TUESDAY, MARCH 6: Mark Stacey, who won the 2000 Australian Rally Championship title as navigator for Possum Bourne, will team up with 500cc motorcycle legend Michael Doohan in next month's Targa Tasmania event. Mercedes-Benz announced today...
TUESDAY, MARCH 6: Mark Stacey, who won the 2000 Australian Rally Championship title as navigator for Possum Bourne, will team up with 500cc motorcycle legend Michael Doohan in next month's Targa Tasmania event.
Mercedes-Benz announced today that Stacey would be Doohan's navigator for the five-times 500cc world champion's car racing debut in a CLK 55 AMG coupe.
Doohan, who retired from motorcycle racing in 1999 because of injuries, said recruiting Stacey would help combat his inexperience in the Targa tarmac rally, which will be held from April 18-24.
"Mark is one of the best navigators on the Australian rallying scene, and it's going to be good having him calling the shots from the seat next to me," said Doohan.
"This is my first official car race, so everything is going to be new to me and Mark has the experience we need to be as competitive as possible."
Stacey, 42, had his most successful year in 2000, navigating alongside Bourne in a works four-wheel-drive Subaru WRX to win the Asia Pacific Championship, as well as the Australian title.
In a career spanning 20 years, Brisbane-based Stacey has also won four Group N class national rally titles with Mitsubishi, and his record includes three starts in Targa with a best result of third in 1995.
"The nature of the course and variety of cars always makes Targa exciting, and I also enjoy it because it's a full tarmac rally and most other events we do are on gravel," said Stacey.
"This is a unique chance to race with Mercedes-Benz and Mick (Doohan), who I always admired because he kept winning at will on motorcycles, whatever the conditions and circumstances."

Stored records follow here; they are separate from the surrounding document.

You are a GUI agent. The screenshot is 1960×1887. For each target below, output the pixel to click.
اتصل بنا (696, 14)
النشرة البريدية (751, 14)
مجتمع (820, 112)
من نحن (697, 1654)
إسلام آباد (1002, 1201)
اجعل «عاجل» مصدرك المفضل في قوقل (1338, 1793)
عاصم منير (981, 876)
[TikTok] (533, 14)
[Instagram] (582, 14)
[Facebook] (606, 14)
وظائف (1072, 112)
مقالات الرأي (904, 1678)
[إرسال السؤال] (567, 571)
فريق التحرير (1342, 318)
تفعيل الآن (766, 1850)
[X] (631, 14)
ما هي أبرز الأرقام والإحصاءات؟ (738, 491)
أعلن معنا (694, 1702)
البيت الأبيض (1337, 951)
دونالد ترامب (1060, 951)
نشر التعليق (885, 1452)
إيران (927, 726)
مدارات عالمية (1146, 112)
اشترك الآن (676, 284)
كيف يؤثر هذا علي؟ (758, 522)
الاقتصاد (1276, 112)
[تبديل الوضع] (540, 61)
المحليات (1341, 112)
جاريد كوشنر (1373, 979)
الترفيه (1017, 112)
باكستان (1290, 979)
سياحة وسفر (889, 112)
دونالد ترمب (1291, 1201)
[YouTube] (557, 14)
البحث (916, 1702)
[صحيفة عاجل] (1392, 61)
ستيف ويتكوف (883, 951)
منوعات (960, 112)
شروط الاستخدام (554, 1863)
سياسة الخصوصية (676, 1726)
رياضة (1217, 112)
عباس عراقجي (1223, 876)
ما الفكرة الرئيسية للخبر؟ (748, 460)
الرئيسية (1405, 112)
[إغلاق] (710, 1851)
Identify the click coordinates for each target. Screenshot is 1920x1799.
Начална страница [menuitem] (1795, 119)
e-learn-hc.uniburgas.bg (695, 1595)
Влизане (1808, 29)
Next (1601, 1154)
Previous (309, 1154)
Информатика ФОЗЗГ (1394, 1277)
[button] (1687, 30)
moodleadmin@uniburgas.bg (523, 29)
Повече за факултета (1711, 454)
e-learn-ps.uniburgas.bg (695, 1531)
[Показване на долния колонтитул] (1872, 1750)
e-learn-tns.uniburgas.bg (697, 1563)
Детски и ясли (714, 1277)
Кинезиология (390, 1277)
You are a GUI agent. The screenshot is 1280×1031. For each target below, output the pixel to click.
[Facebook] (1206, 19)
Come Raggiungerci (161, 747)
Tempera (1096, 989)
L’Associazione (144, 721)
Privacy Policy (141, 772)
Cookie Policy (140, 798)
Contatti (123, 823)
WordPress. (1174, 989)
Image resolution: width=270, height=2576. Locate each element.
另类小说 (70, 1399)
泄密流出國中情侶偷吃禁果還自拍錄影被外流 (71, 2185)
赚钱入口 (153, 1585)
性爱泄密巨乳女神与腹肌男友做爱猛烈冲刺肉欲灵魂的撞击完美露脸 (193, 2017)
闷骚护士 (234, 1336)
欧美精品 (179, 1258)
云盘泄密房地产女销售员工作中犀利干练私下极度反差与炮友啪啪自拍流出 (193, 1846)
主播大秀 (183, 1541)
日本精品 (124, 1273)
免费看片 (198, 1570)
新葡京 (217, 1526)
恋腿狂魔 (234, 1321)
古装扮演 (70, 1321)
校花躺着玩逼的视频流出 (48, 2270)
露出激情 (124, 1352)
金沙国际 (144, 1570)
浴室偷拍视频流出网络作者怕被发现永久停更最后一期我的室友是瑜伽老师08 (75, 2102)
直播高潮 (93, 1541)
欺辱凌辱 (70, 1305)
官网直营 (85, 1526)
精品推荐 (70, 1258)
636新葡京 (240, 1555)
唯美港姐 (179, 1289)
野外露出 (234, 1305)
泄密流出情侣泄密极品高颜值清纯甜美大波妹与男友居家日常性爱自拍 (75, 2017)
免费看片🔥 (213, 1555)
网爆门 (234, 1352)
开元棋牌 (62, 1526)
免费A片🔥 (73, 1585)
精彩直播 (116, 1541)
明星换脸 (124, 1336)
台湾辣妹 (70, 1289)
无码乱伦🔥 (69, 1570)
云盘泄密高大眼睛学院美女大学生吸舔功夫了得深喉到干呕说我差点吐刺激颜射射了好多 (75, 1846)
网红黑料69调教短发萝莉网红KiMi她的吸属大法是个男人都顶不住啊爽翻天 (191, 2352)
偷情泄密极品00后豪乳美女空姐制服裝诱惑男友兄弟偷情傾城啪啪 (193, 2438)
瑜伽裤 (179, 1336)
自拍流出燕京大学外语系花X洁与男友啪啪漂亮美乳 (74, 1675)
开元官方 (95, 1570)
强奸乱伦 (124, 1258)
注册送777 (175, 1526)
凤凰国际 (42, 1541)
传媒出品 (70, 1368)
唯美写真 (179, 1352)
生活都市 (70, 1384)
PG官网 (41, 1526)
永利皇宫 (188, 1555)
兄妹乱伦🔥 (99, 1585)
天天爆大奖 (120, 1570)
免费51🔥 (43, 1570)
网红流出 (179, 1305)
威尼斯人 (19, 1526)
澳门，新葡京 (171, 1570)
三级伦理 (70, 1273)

Stacey said the biggest challenge he and Doohan would face in Targa was formulating an effective pace-noting system for the 2,200km event, which includes 500km in 54 competitive stages.
"Mick is a professional racer with a feel for speed, cornering, and braking, but to start with he probably won't find it easy to learn how to use pace notes," said Stacey.
"We'll do some desk-top instructions before trying anything on the roads, and then it's a question of getting into a routine that he feels comfortable with."
Stacey said a planned reconnaissance trip by himself and Doohan to Tasmania later this month would be crucial to their prospects.
"This will give Mick and I the chance to write notes over the Targa course, and experience on how he can best use the constant feed of information describing the road ahead," said Stacey.
"Many other teams in Targa have been working together for years, so they have an advantage, but if we keep our expectations realistic and prepare the best we can then I think we'll be okay."
"One thing in our favour is there are quite a few new stages this year, and they've also changed some of the old ones, so that will level out the playing field in some respects."
The eight-cylinder car Doohan and Stacey will drive in the Targa event was prepared by engineers at Mercedes-AMG in Germany and arrived in Australia in late January.
Before competing in Targa with Doohan, Stacey will team up with New Zealander Bourne in a Subaru in the opening round of this year's Australian Rally Championship near Perth from March 30-April 1.
The Targa event, which has attracted more than 280 entries, is promoted by global sports marketing company Octagon Worldwide, the sports marketing and entertainment division of the Interpublic Group, one of the world's largest advertising and marketing communications groups.
Octagon Worldwide's other motorsport events in Australia for 2001 include the Grand Prix Rally in Victoria from February 24-28, and the Australian Safari international cross-country rally in the Northern Territory from August 19-26.